*Description of the task*
Return the opening lines of the material, word for word. End with the line that contains "The image size is (868, 441).".

*Supplied records*

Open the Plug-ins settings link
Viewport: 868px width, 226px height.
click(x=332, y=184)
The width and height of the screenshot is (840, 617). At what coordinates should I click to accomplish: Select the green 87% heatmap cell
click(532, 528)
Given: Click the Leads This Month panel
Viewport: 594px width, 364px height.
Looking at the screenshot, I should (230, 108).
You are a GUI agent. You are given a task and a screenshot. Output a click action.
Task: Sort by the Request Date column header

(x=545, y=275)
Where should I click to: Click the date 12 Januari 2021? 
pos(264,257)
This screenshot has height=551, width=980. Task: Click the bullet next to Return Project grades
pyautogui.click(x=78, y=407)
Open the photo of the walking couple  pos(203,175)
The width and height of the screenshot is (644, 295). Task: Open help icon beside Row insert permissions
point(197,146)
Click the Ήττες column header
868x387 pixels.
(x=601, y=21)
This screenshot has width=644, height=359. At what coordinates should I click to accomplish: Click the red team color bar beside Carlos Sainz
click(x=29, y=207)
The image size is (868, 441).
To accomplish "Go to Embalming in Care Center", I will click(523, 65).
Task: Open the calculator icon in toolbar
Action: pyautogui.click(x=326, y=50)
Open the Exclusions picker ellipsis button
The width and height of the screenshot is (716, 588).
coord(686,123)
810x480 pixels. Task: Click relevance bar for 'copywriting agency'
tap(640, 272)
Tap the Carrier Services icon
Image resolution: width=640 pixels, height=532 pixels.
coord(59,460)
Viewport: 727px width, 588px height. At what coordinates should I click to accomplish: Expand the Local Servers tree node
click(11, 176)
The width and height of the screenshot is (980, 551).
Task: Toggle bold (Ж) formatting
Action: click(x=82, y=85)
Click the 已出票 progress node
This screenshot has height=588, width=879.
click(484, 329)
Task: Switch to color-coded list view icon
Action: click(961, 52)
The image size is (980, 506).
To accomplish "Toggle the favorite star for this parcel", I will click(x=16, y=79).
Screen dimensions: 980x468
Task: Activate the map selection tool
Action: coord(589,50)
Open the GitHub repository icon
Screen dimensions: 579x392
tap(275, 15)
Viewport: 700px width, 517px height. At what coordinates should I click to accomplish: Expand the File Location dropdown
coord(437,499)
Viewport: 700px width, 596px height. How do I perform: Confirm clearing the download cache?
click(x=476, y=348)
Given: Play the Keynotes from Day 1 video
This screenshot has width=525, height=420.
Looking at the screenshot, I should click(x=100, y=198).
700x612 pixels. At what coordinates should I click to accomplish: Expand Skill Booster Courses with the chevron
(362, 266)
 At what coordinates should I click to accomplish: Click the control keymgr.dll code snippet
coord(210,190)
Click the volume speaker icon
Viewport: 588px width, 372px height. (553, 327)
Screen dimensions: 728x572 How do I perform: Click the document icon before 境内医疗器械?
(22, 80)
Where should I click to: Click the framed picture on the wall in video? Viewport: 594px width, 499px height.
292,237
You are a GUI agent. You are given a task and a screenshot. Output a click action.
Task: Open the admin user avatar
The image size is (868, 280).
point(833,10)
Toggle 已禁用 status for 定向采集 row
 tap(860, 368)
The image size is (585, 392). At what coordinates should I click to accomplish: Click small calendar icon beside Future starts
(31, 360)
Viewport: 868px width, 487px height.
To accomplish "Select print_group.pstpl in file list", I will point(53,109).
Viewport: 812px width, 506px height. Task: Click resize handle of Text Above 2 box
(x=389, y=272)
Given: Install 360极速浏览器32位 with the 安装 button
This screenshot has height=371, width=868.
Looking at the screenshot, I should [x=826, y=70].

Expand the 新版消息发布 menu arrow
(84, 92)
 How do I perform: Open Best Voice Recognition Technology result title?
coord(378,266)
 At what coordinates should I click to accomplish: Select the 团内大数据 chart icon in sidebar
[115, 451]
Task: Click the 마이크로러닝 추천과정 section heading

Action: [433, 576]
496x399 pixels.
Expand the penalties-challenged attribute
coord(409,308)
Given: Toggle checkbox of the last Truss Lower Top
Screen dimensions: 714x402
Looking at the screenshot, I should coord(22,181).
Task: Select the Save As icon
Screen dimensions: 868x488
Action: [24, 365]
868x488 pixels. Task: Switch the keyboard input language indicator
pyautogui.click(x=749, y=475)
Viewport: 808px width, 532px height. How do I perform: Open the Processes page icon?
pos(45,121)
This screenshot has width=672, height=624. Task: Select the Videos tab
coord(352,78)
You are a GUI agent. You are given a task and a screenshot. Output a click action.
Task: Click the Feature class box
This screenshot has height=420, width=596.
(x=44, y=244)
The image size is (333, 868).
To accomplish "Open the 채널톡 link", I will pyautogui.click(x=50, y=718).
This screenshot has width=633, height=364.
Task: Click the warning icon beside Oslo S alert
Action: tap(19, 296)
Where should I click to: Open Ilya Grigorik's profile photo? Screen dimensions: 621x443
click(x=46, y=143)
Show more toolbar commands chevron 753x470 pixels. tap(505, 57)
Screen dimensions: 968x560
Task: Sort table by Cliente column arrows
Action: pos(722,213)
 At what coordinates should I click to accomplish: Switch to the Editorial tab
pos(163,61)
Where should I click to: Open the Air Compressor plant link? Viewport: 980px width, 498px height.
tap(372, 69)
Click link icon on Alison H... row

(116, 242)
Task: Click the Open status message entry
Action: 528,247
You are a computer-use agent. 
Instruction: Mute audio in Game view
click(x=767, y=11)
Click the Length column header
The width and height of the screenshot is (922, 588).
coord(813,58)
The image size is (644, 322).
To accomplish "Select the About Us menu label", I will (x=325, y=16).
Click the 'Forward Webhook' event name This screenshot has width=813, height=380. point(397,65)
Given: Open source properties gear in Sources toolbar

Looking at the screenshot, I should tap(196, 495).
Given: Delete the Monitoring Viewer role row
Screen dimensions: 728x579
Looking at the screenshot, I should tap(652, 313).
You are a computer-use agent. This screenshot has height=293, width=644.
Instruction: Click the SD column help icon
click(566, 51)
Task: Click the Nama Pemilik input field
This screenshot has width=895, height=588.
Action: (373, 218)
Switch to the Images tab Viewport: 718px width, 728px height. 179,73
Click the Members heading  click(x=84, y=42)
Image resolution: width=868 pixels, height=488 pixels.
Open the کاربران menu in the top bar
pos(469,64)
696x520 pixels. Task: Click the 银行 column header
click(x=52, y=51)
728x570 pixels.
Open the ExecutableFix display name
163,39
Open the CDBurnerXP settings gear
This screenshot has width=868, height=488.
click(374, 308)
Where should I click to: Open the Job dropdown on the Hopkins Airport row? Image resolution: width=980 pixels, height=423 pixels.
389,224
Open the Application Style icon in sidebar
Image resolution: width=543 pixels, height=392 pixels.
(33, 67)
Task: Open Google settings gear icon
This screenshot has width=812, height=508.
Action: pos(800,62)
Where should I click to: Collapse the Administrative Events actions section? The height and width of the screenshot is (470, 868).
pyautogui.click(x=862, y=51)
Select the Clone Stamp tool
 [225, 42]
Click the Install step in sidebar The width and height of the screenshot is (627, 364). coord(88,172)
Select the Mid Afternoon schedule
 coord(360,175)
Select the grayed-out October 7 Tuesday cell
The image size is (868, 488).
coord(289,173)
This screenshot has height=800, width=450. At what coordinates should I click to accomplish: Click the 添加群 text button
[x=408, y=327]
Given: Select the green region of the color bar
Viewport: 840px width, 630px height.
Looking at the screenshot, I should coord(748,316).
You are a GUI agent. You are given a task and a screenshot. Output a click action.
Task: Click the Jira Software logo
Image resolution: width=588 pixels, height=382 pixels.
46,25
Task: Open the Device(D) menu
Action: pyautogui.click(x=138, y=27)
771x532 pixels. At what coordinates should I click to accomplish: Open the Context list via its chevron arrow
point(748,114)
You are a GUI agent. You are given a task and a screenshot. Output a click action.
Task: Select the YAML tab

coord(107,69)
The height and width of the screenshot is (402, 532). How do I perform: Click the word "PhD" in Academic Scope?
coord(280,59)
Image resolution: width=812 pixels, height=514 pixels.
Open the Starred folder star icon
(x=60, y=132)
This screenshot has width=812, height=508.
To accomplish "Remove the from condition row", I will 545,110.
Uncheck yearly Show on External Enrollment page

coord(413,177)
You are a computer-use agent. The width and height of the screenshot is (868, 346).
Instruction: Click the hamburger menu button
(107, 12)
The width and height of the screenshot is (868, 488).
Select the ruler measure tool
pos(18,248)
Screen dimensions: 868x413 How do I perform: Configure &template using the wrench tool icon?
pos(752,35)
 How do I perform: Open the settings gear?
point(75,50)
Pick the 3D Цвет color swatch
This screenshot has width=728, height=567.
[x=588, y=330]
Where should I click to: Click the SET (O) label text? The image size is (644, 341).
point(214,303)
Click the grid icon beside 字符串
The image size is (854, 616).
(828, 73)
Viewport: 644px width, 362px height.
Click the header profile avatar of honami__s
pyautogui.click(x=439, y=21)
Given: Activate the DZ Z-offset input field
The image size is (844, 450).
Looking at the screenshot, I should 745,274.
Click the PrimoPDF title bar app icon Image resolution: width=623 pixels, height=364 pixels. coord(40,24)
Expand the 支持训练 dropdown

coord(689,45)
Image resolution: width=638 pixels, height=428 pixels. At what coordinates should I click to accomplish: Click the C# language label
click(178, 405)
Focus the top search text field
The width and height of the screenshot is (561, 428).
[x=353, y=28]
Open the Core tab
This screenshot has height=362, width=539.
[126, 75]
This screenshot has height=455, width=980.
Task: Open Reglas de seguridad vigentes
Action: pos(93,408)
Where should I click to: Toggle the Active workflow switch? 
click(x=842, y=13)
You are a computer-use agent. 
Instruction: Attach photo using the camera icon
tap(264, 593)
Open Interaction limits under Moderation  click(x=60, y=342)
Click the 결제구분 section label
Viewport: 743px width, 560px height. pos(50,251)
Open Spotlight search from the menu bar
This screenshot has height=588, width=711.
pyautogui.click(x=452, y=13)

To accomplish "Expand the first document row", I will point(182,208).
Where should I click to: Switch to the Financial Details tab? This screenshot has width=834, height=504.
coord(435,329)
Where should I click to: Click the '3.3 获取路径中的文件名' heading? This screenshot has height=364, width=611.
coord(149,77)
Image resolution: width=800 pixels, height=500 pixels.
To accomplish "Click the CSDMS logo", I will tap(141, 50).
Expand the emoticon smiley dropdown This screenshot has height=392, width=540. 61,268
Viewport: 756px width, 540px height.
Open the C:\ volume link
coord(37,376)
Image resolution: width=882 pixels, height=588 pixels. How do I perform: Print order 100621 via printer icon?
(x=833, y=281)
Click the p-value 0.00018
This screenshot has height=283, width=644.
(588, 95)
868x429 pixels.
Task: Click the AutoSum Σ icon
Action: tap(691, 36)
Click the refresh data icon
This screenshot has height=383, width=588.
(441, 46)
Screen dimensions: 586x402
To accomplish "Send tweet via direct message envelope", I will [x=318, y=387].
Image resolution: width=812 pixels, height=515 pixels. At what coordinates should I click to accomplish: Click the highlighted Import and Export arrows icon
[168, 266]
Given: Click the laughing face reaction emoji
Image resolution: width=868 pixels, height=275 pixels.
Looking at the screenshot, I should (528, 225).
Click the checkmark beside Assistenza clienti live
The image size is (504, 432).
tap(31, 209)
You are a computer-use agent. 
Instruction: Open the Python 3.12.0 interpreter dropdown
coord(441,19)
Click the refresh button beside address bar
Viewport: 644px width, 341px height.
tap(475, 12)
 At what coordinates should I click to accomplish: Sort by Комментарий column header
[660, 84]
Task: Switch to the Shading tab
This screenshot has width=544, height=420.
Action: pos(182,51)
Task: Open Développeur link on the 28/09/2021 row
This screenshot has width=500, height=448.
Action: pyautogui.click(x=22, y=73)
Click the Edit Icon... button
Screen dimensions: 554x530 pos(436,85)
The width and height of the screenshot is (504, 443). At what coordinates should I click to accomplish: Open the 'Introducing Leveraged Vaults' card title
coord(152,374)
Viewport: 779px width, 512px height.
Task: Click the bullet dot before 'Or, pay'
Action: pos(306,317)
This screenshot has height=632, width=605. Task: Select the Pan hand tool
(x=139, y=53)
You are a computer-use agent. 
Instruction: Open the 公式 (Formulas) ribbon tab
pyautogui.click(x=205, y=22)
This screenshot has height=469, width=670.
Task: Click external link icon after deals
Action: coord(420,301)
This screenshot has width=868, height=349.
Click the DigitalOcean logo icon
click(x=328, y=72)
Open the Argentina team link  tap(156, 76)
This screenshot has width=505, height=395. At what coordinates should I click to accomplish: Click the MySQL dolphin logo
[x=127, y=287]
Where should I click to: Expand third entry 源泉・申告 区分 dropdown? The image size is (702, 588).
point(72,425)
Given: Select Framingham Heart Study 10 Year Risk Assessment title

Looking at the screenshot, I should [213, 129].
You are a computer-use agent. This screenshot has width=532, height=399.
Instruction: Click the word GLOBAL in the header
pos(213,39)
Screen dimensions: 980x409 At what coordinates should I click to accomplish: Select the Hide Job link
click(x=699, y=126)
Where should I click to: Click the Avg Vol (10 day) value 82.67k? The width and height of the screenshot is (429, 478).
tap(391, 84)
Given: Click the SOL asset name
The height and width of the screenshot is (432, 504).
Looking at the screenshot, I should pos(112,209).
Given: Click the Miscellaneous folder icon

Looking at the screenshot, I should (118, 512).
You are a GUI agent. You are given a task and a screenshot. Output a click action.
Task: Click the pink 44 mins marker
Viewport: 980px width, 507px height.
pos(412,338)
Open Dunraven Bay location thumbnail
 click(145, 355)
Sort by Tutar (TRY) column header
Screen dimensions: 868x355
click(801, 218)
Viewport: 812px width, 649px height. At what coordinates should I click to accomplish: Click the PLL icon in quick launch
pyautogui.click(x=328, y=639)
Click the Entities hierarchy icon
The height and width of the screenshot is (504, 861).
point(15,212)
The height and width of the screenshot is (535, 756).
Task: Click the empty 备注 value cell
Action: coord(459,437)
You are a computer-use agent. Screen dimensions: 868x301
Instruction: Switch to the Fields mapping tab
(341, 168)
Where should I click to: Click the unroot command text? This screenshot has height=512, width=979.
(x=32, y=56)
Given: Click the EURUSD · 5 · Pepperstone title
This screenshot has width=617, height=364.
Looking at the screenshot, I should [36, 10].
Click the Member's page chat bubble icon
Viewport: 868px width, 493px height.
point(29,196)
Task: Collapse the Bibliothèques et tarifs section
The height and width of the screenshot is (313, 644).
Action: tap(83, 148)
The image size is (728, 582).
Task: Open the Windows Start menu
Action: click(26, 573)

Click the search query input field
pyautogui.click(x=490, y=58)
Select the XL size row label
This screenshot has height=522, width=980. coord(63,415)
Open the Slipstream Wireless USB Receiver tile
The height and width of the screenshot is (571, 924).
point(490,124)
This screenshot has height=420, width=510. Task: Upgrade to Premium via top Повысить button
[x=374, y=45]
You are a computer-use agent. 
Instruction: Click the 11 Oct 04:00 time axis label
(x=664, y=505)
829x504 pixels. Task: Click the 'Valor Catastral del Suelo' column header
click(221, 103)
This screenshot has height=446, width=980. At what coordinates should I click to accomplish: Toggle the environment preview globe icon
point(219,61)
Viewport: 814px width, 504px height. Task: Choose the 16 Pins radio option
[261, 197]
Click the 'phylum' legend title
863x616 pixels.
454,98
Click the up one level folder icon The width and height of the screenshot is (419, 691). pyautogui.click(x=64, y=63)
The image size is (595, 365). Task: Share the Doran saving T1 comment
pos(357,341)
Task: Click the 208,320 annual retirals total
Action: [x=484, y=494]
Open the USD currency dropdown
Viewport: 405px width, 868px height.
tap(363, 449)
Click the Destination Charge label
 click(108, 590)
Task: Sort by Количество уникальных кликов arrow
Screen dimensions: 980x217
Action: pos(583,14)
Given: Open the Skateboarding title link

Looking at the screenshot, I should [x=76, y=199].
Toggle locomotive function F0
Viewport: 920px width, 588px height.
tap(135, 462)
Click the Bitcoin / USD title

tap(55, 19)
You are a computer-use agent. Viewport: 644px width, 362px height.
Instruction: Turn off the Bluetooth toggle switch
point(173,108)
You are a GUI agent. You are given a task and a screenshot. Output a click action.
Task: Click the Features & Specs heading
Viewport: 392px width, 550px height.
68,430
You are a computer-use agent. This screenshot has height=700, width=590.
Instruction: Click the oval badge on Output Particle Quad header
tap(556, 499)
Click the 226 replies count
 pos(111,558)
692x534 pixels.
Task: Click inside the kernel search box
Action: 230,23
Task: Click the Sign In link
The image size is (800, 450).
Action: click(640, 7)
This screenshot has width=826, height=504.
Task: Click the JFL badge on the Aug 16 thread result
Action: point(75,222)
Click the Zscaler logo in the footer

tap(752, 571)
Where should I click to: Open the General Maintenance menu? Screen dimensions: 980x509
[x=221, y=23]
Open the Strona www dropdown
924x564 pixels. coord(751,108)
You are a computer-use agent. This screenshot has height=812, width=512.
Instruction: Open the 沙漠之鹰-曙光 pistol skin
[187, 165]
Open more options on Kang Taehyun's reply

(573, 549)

*Answer space*
Open the Plug-ins settings link
Viewport: 868px width, 226px height.
click(x=332, y=184)
The width and height of the screenshot is (840, 617). At what coordinates should I click to accomplish: Select the green 87% heatmap cell
click(532, 528)
Given: Click the Leads This Month panel
Viewport: 594px width, 364px height.
Looking at the screenshot, I should (230, 108).
You are a GUI agent. You are given a task and a screenshot. Output a click action.
Task: Sort by the Request Date column header

(x=545, y=275)
Where should I click to: Click the date 12 Januari 2021? 
pos(264,257)
This screenshot has height=551, width=980. Task: Click the bullet next to Return Project grades
pyautogui.click(x=78, y=407)
Open the photo of the walking couple  pos(203,175)
The width and height of the screenshot is (644, 295). Task: Open help icon beside Row insert permissions
point(197,146)
Click the Ήττες column header
868x387 pixels.
(x=601, y=21)
This screenshot has width=644, height=359. At what coordinates should I click to accomplish: Click the red team color bar beside Carlos Sainz
click(x=29, y=207)
The image size is (868, 441).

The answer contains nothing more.